Librarians Participate in ISU “Learning Connections Summit”

October 21 – 25

The first ISU Learning Connections Summit, a 5-day event scheduled in Dede I and various locations in HMSU, is organized by the Faculty Center for Teaching Excellence and the Office of Assessment and Accreditation. Programming  targets teaching, assessing, and learning on our campus. Library faculty will participate in several different types of activities. Poster session presentations, traditional lectures and moderation of a panel discussion are among the areas.


Monday, October 22, 2:00pm-4:00pm, Dede I, Poster Presentations:

>> “First Generation Students: 5 Things to Know,” Karen Evans
 >>”Assessment of Senior Student Works Using the AAC&U VALUE Rubric for Information Literacy,” Shelley Arvin, Cheryl Blevens, Brian Bunnett, Steve Hardin, Rolland McGiverin, & Marsha Miller
>> “Open Educational Resources: The ISU Textbook Affordability Initiative & Student Success,” Susan Frey & Melissa Gustafson

On Tuesday, Shelley Arvin moderates a Panel Talk:

2:00pm-3:30pm, HMSU 321, Excellence in Assessment:

“Assessment that Works: Faculty-Driven Advice for Making Program Assessment Matter to You.” Panelists: Carrie Ball, Nicole Heck, Nathan Myers, Dan Clark, & Randy Peters

On Wednesday, one librarian and our friends from the Mentoring Center {new; located on 2nd floor of Library} participate in lecture sessions:

9:00am-10:00am, Traditional Lecture Session Rotation – HMSU 227 – “Got Your Six: Academic Support for Veterans,” Karen Evans

 10:00am-11:00am Traditional Lecture Session Rotation – HMSU 316 – “Perceptions of Mentoring Across Campus,” Bailey Bridgewater, Aaron Slocum, Shay Phillips, & Britany Dean

On Friday, October 25, 2:00 – 3:30 in Dede I, a team of librarians will join other teams to present their recommendations for the Case Study. Brian Bunnett, Shelley Arvin, Cheryl Blevens, and Marsha Miller, all from Research and Instruction, will participate. Faculty-led teams from each college and the library present their solutions to a teaching case study challenge. A panel of expert judges and an audience vote will determine which team takes home the honor of first-ever Case Study Champion and the traveling trophy. Come watch the competition and cast your vote!

• **THE TASKS**
1: State whether each statement below agrees with the summit announcement, answering yes or no and quoting the deciding words of the announcement. (a) The summit is organized by the Faculty Center for Teaching Excellence and the Office of Assessment and Accreditation. (b) Shelley Arvin moderates the panel talk on Tuesday. (c) The Case Study winner is chosen by the judges alone.
2: Rewrite the portion of the summit announcement starting at "9:00am-10:00am, Traditional Lecture" and ending at "cast your vote!", substituting "rotating plaque" for "traveling trophy".
3: Carry the summit announcement forward from its final sentence.

• **DATA**
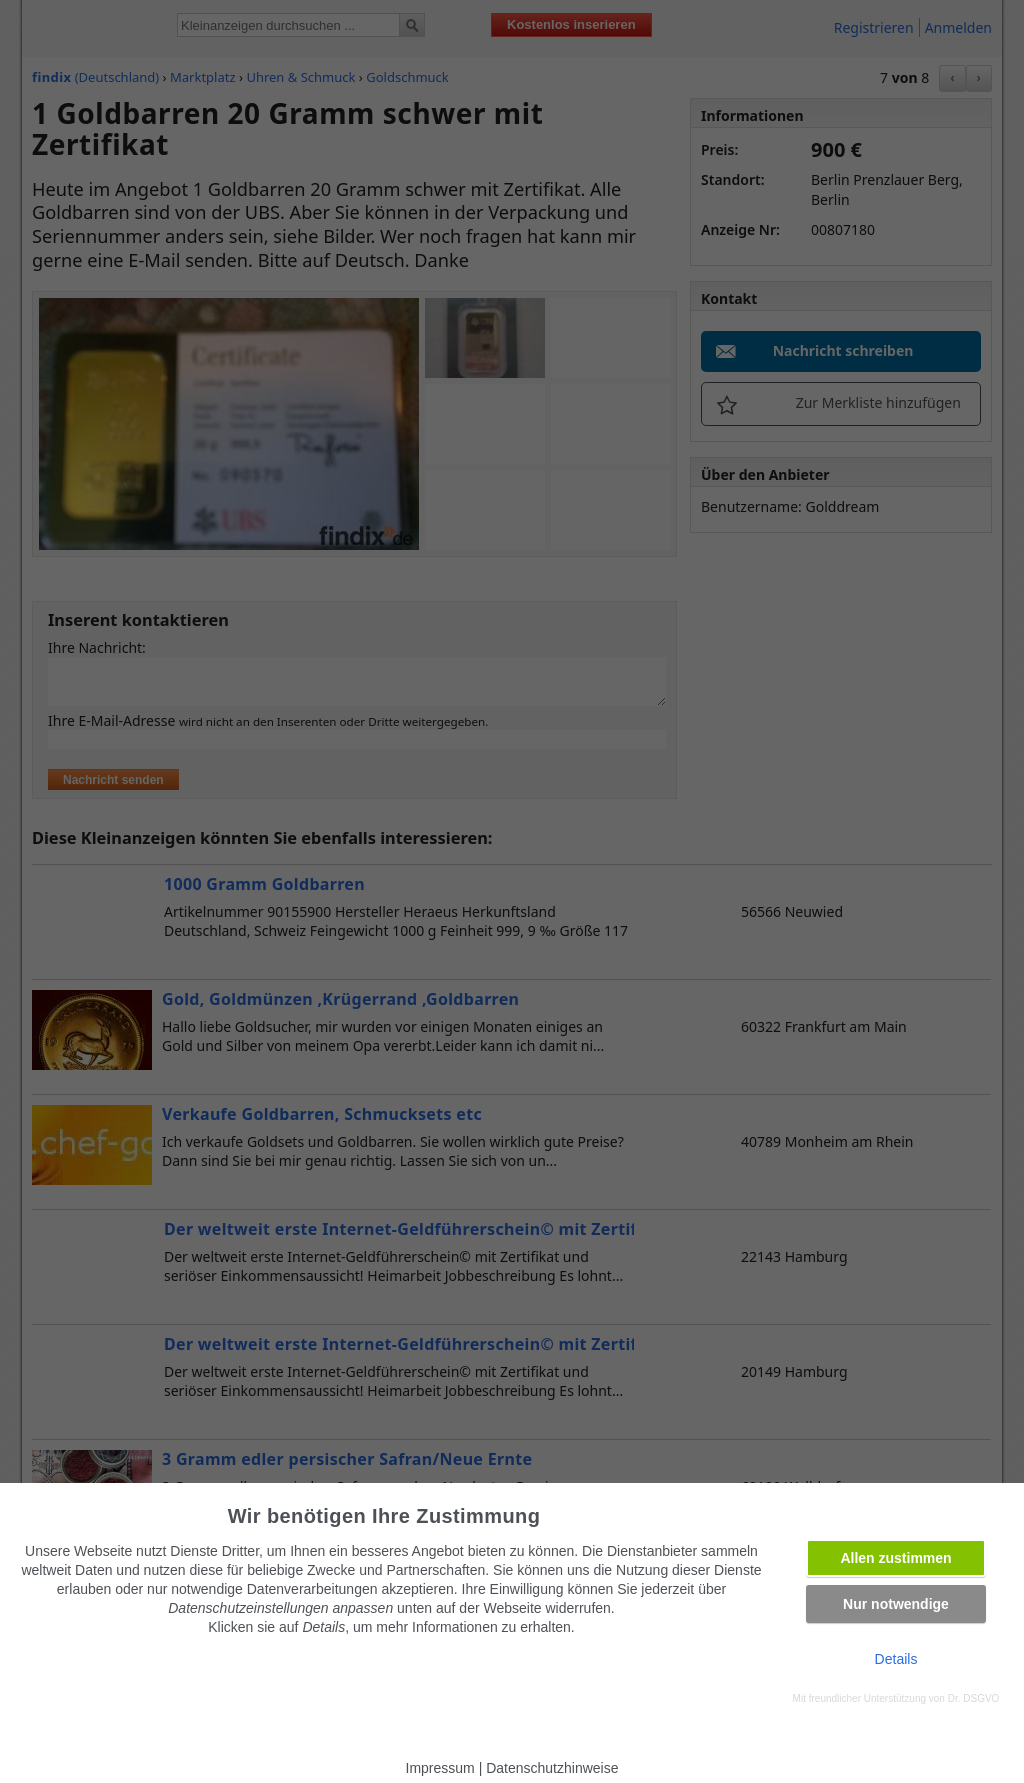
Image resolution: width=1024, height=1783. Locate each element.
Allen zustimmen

• **ANSWERS BELOW**
1:
(a) Yes: "is organized by the Faculty Center for Teaching Excellence and the Office of Assessment and Accreditation"
(b) Yes: "On Tuesday, Shelley Arvin moderates a Panel Talk"
(c) No: "A panel of expert judges and an audience vote will determine which team takes home the honor"

2:
9:00am-10:00am, Traditional Lecture Session Rotation – HMSU 227 – “Got Your Six: Academic Support for Veterans,” Karen Evans

 10:00am-11:00am Traditional Lecture Session Rotation – HMSU 316 – “Perceptions of Mentoring Across Campus,” Bailey Bridgewater, Aaron Slocum, Shay Phillips, & Britany Dean

On Friday, October 25, 2:00 – 3:30 in Dede I, a team of librarians will join other teams to present their recommendations for the Case Study. Brian Bunnett, Shelley Arvin, Cheryl Blevens, and Marsha Miller, all from Research and Instruction, will participate. Faculty-led teams from each college and the library present their solutions to a teaching case study challenge. A panel of expert judges and an audience vote will determine which team takes home the honor of first-ever Case Study Champion and the rotating plaque. Come watch the competition and cast your vote!

3:
Library Represented at International Conference

Natalie Bulick and Susan Frey recently presented a scientific poster, An ethnography of student behavior in secluded and open spaces: Preliminary findings and implications for library space planning, at the 2019 International Qualitative and Quantitative Methods in Libraries conference (QQML). 

Attendees assembling for the Opening Ceremony of QQML 2019, held in what had been the monks’ refectory (dining room) of the Badia Fiesolana (EUI)

Natalie and Susan’s poster can be viewed at ISU’s Sycamore Scholars.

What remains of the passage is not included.